For he envied not any man his lot,
The richest, the proudest, he saw,
For he had home-brew’d brown bread,
And a cottage well thatch’d with straw,
And a cottage well thatch’d with straw,
And a cottage well thatch’d with straw;
For he had home-brew’d, brown bread,
And a cottage well thatch’d with straw.

“My dear old dad this snug cottage had,
And he got it, I’ll tell you how.
He won it, I wot, with the best coin got,
That’s the sweat of an honest brow.
Then says my old dad, You be careful lad
To keep out of the lawyer’s claw.
And you’ll have home-brew’d brown bread,
And your cottage well thatch’d with straw,
And your cottage well thatch’d with straw,
And your cottage well thatch’d with straw;
Then you’ll have home-brew’d brown bread,
And your cottage well thatch’d with straw.

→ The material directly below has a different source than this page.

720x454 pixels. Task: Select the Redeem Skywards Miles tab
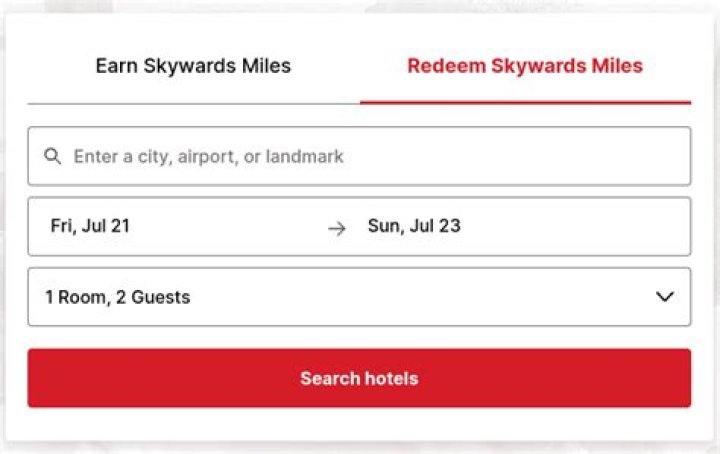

“Now the rich and the poor from my door I don’t turn,
But I give them a crust of brown;
And a drop of good ale, my boys, without fail,
For to wash the brown crust down.
Though rich I may be, it may chance to me,
That bad luck should spoil my store,
Then I’d lack home-brew’d brown bread,
And my cottage well thatch’d with straw,
And my cottage well thatch’d with straw,
And my cottage well thatch’d with straw;
Then I’d lack home-brew’d brown bread,
And my cottage well thatch’d with straw.

“Then in frost and in snow to the Church I go,
No matter the weather how.
And the service and prayer that I put up there,
Is to Him who speeds the plough.
Sunday saints, i’ feck, they cheat all the week,
With a ranting and canting jaw,
Not for them is my home-brew’d, brown bread,
And my cottage well thatch’d with straw.
And my cottage well thatch’d with straw,
And my cottage well thatch’d with straw,
Not for them is my home-brew’d, brown bread,
And my cottage well thatch’d with straw.”